How old? Thirty-five thousand years. And it is unmistakeably a deliberately carved flute. The twelve pieces of it fit together to show a delicate instrument with five holes, carved from the wing bone of a griffon vulture. The finished mouth piece has a V notched into it. (The other end is missing)
Griffon vultures are now gone from Germany, but the species is not extinct. They thrive in Spain and in the Middle East.
The flute was found at Hohle Fels (which means Hollow Rock in German), a cave in the hills west of Ulm. This picture is from the ShowCaves site, and was taken by Jochen Ducheck. The cave entrance is right below the giant rock.
This is the same cave in which an equally ancient, headless, tiny, voluptuous, female-shaped carving made of mammoth ivory was found--here's my post on that. And here's another picture from ShowCaves showing an excavation near the entrance to the cave.
So. Musical instruments, lots of bones indicating successful hunts, and big-boobed statues . . . Obviously, around 35,000 years ago, Hohle Fels was party central. And that's not just mho--most of the articles, including this one from the New York Times, make some joke about Happy Hours. The Los Angeles Times story was headlined, "Germany's 1st nightclub?"

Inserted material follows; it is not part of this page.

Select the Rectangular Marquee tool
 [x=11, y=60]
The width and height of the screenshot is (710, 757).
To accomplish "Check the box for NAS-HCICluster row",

The same archaeologist (Nicholas J. Conard) that made this recent find also discovered the previous claimant to World's Oldest Flute as well--in the same area. I wrote about that on a HubPages entry, and included an interesting link to a sound recording of what that flute would sound like. Just in case you're interested. But those and other possible flutes were apparently not considered conclusive. Were the holes placed there deliberately, some nabobs of negativism queried, or were these very old bits of ivory just thin and deteriorating? Well, the vulture bone has lines--decorative, I'm guessing--as well as aligned holes, so I don't think the artifact could conceivably be anything BUT a flute.